This
study compares the estimations of two predictive approaches,
namely, CP-PC-SAFT and CS-SAFT-VR-Mie for vapor pressures, saturated
and high-pressure densities, sound velocities, isobaric and isochoric
heat capacities of 17 representative substituted fluoro- and chloromethanes,
ethanes, ethenes, propanes, and propenes, whose data are available
under a wide range of conditions. Predictions of vapor–liquid
equilibria (VLE) in their binary systems comprising inter alia carbon
dioxide, hydrocarbons, and light gas systems with k
12 = 0 are considered as well. These models do not incorporate
associative and polar interactions, which allows parametrization based
on the particularly limited amount of literature data. It is demonstrated
that although the overall accuracies of the considered approaches
are reasonably good, each of them has their advantages and disadvantages.

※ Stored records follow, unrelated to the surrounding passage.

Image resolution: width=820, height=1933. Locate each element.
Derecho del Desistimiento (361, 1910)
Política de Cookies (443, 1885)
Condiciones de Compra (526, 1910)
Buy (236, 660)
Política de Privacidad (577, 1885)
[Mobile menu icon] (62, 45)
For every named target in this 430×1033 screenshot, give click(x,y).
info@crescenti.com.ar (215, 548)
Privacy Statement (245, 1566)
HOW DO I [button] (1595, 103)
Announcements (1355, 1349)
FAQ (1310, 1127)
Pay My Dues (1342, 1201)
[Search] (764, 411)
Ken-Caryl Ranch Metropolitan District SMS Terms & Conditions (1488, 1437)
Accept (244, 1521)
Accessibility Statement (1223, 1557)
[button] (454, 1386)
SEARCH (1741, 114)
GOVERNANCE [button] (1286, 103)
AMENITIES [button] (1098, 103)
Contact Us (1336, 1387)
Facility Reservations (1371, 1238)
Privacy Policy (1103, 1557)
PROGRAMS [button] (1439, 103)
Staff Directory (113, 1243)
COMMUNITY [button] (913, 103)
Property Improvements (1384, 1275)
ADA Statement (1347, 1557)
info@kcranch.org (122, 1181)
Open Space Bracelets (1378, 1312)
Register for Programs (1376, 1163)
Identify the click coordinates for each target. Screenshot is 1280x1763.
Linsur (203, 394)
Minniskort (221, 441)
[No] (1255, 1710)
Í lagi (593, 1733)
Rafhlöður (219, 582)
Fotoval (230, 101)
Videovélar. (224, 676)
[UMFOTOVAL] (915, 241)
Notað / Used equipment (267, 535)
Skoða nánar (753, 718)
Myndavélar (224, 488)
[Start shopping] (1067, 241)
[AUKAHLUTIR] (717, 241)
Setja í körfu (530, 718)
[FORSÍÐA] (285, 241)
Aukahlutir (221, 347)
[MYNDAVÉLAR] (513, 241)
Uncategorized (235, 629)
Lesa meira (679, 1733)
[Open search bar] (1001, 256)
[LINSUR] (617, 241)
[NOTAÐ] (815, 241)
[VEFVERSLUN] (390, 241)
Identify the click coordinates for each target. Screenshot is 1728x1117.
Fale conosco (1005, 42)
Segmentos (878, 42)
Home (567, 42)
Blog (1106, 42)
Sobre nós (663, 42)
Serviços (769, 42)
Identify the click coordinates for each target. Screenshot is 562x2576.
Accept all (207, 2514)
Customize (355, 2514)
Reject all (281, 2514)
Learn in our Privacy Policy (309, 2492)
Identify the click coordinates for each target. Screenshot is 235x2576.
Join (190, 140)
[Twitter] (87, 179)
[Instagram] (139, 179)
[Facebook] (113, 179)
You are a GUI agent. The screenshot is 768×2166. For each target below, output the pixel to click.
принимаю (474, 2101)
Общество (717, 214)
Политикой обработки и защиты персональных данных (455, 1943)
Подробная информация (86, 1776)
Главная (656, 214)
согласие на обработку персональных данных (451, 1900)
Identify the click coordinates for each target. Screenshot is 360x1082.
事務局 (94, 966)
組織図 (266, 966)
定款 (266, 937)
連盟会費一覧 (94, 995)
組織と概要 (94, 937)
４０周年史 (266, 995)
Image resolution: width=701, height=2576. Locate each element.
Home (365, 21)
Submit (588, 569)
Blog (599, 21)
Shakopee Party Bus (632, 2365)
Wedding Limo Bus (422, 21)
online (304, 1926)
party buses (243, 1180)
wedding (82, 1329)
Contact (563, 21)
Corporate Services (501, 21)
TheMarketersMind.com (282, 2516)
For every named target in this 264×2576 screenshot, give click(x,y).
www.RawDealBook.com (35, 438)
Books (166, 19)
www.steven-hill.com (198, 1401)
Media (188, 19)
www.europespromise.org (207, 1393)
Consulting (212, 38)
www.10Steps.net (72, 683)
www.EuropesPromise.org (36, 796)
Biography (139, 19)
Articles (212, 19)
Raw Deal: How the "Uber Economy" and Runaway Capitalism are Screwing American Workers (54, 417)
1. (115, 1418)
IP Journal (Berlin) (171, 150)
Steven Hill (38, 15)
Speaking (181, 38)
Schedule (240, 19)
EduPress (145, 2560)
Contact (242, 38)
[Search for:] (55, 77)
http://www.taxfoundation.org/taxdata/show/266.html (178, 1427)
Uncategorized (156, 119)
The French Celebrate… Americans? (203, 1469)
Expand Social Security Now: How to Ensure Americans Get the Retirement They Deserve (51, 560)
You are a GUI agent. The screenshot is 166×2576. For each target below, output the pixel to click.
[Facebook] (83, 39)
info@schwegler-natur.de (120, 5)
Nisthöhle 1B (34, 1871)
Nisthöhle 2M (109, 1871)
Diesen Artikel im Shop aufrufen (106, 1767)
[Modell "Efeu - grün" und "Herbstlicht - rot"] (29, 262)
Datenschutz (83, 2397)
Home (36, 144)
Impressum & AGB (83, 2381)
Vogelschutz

For example, SAFT-VR-Mie typically predicts more accurately some
VLE in the symmetric systems, while CP-PC-SAFT is advantageous in
estimating phase behavior of the asymmetric ones. Both models can
be applied for preliminary estimation of unavailable halocarbon data
for which each of them exhibits a relative superiority. In addition
to this, it is demonstrated that SAFT-VR-Mie attached by square gradient
theory with predictive correlation for influence parameters accurately
estimates surface tensions of the considered compounds.